A precision practice tool for managers in multilingual workplaces — built to turn one of the most avoided workplace conversations into a skill that actually transfers.
Experience It →This project began with a pattern Jonathon Bartlett had observed across 24 years as a Chief HR Officer: managers know feedback matters, but in multilingual workplaces, feedback conversations fail at a disproportionate rate.
It's not a knowledge gap. Managers understand what good feedback looks like in the abstract. The gap is in delivery — when a team member speaks English as a second language, managers either avoid the conversation entirely or give feedback that lands as confusing, vague, or culturally dismissive.
The needs analysis sharpened the target: this wasn't a course about difficult conversations in general. It needed to be a focused, repeatable practice tool for one specific skill — delivering culturally aware, structured feedback using the SBI model.
I used the ADDIE model as the project lifecycle framework — Analysis, Design, Development, Implementation, Evaluation — and Cathy Moore's Action Mapping methodology to keep every design decision anchored to observable behavior rather than information delivery. The central design question was never "what do managers need to know?" It was "what do managers need to do differently, and what is getting in the way?"
Through conversations with Jonathon, I built an action map that translated 24 years of HR experience into a single measurable goal and three high-priority observable actions.
Each action came paired with the specific barrier preventing it — and that barrier drove the design. The table to the right shows how the analysis translated directly into practice activities.
This mapping process is what turned a broad training topic into a focused, behaviorally grounded design — and it prevented the most common ID mistake: building a course that teaches what managers already know instead of practicing what they consistently don't do.
Action map developed in Miro using AI-assisted diagramming, based on SME conversations with Jonathon Bartlett.
| Observable Action | Barrier | Practice Activity |
|---|---|---|
| Avoid idioms & vague language | Used unconsciously; feels natural | Scenario 1: identify & rewrite |
| Use SBI model | No framework; feedback is intuition-based | Scenario 2: structure feedback in SBI |
| Deliver culturally aware feedback | Avoidance; fear of causing offense | Scenario 3: practice with AI partner |
Each barrier from the action map became a design constraint — not just a topic to cover, but a specific condition the learning experience had to create.

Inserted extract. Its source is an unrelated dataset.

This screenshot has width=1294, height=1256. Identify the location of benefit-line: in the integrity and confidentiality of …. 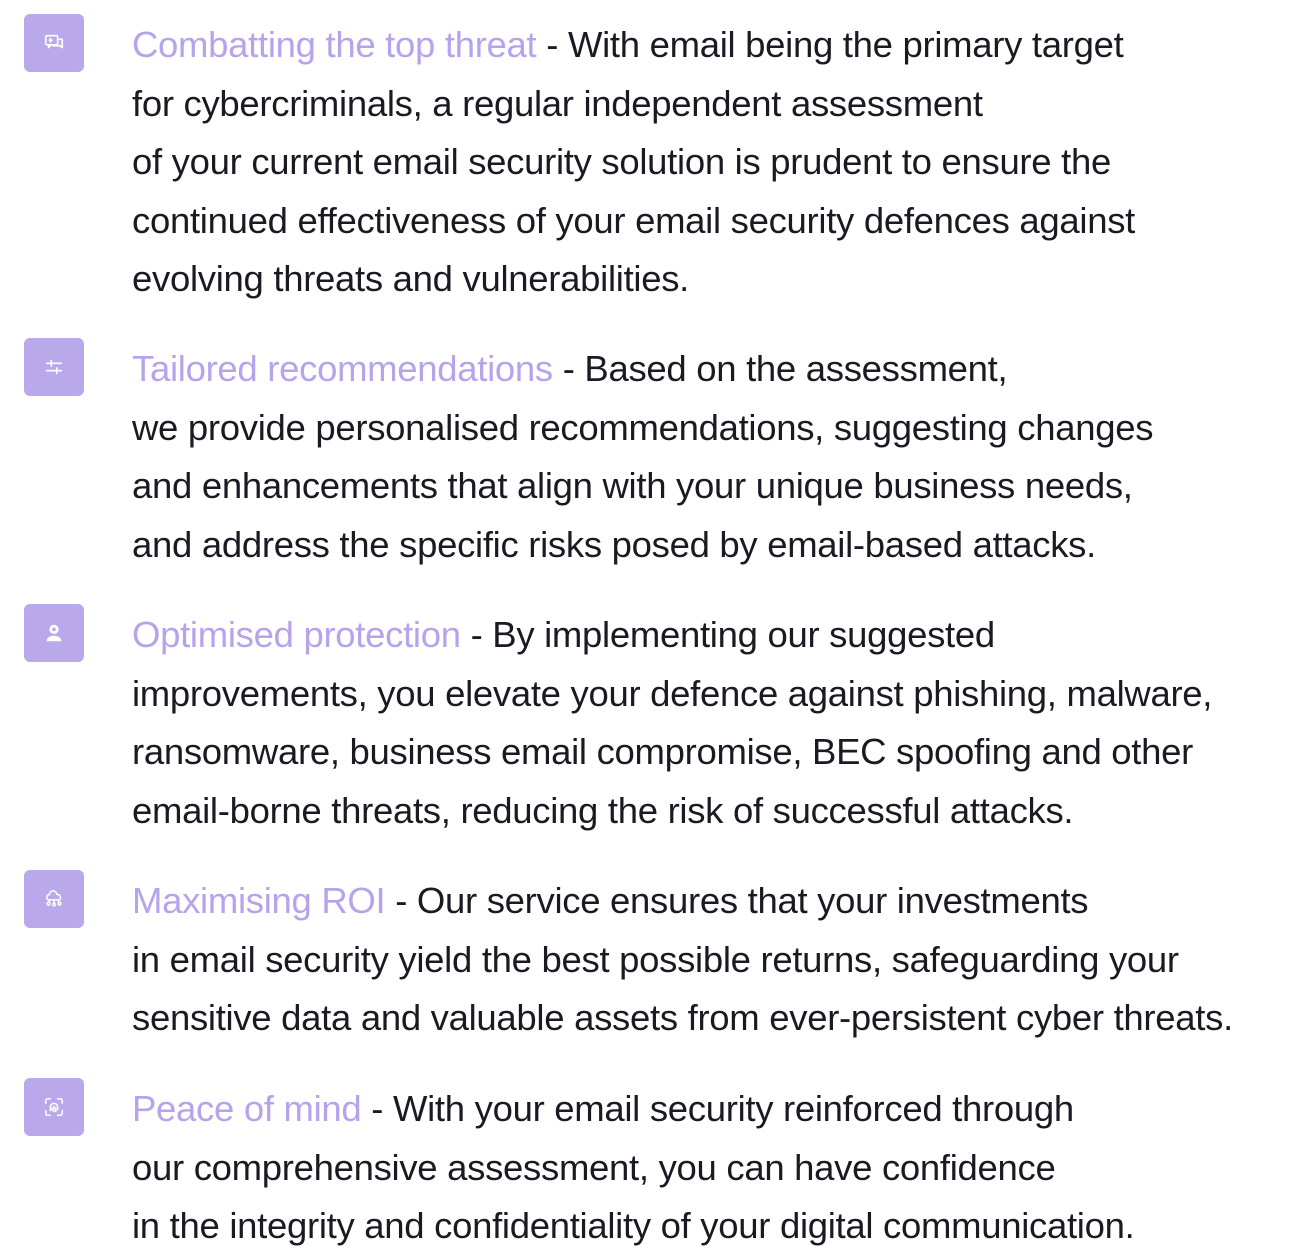
(634, 1226).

The AI Feedback Lab uses a deliberate two-component design. Each tool does what it does best — and neither tries to do the other's job.
Provides context, teaches the SBI model, frames each scenario, and guides the learner through the experience. Handles structure, sequencing, and SCORM tracking.

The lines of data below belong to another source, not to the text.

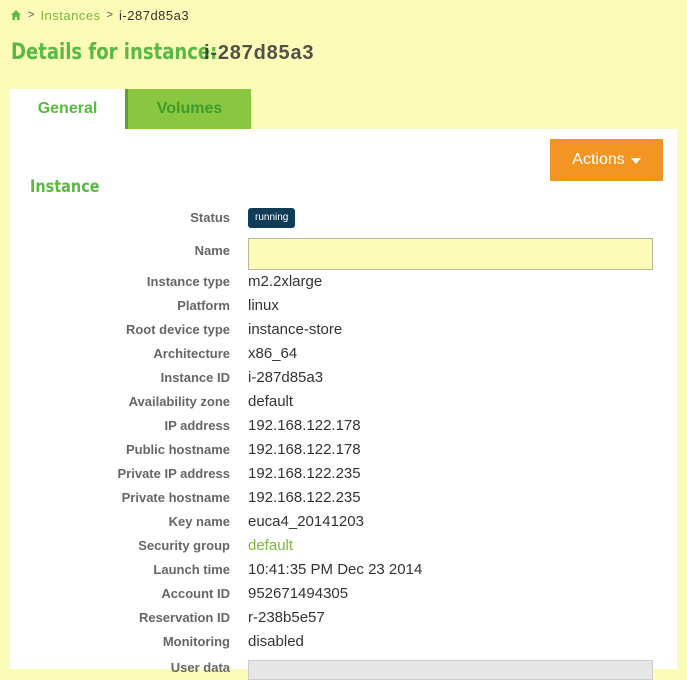 The height and width of the screenshot is (680, 687). I want to click on reservation-id-value: r-238b5e57, so click(286, 618).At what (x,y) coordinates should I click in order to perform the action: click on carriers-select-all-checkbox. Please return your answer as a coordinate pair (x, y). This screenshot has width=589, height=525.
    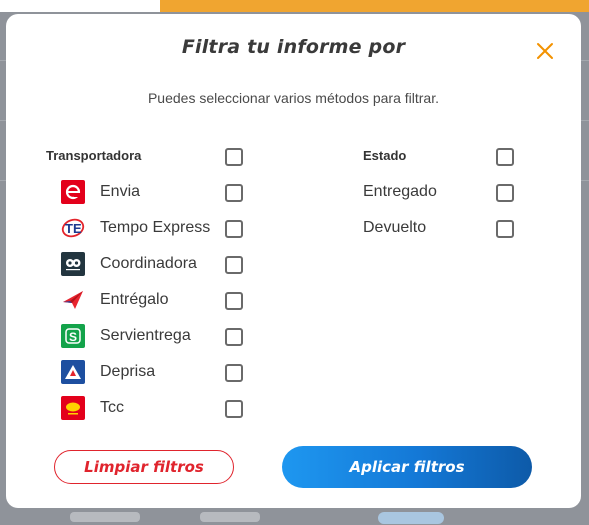
    Looking at the image, I should click on (234, 157).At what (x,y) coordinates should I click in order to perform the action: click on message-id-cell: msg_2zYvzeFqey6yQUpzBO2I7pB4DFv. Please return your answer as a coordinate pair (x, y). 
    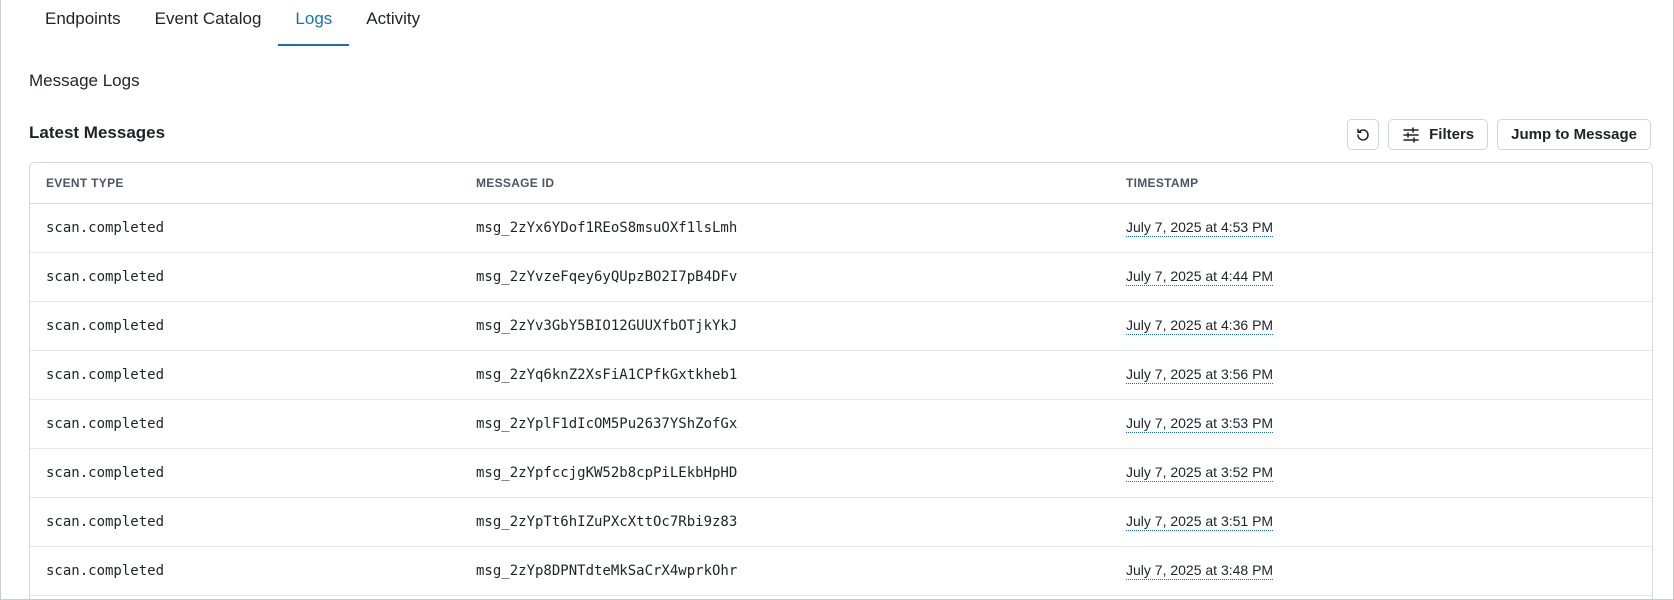
    Looking at the image, I should click on (607, 277).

Serves as the conversation partner. Produces variable, contextually authentic responses — and redirects the learner when their language is vague, idiomatic, or culturally inappropriate.
The GPT is not a feature — it is the practice environment. Storyline sets the scene; the GPT creates the conditions that make deliberate practice possible.
The Scenario 1 storyboard reflects deliberate choices about when to give learners information, when to withhold it, and when to give them agency — because those three things are not interchangeable.
"Watch Twice. Notice Once." — primes learners to observe rather than evaluate, reducing cognitive load on first exposure and keeping them inside the scene.
Moved to after the model example — not before. A choice is only meaningful when the learner has the tools to make a real decision.
The SBI job aid is available as a floating reference throughout practice — not required reading. Scaffolding you don't need should stay out of your way.
Branching video is reserved for Scenarios 2 and 3, where learners have the framework. In Scenario 1, branching would give the appearance of agency without the conditions that make it instructionally meaningful.
Replace placeholders with published Storyline screenshots
"The measure of a well-designed practice environment is that the learner cannot shortcut it. They have to actually think."
I had the pleasure of beta testing Leslie's AI-enabled performance support tool. With over 24 years of management experience, I found this tool to provide exceptional insight into performance management — and into how rarely we think about language when we think we're thinking about feedback.
As a portfolio project, formal Kirkpatrick data is not yet available. However, the evaluation plan is built into the architecture:
Level 1 (Reaction) — Post-session reflection prompt embedded in Storyline. Level 2 (Learning) — GPT conversation quality assessed through structured debrief questions on the final slide. Level 3 (Behavior) — Manager self-report survey at 30 and 60 days post-training. Level 4 (Results) — Reduction in avoided feedback conversations tracked through HR systems.
Building this project taught me that the most important instructional design decisions happen in the analysis phase — not in Storyline. The clarity of the action map made every subsequent choice easier. When you know exactly what behavior you're targeting and exactly what's blocking it, the design almost writes itself.
It also confirmed something I believe about AI in learning: the goal is not to use AI because it's impressive. The goal is to use it only when it does something that no other tool can do as well. A Custom GPT conversation partner earns its place here. It cannot be replicated with branching scenarios.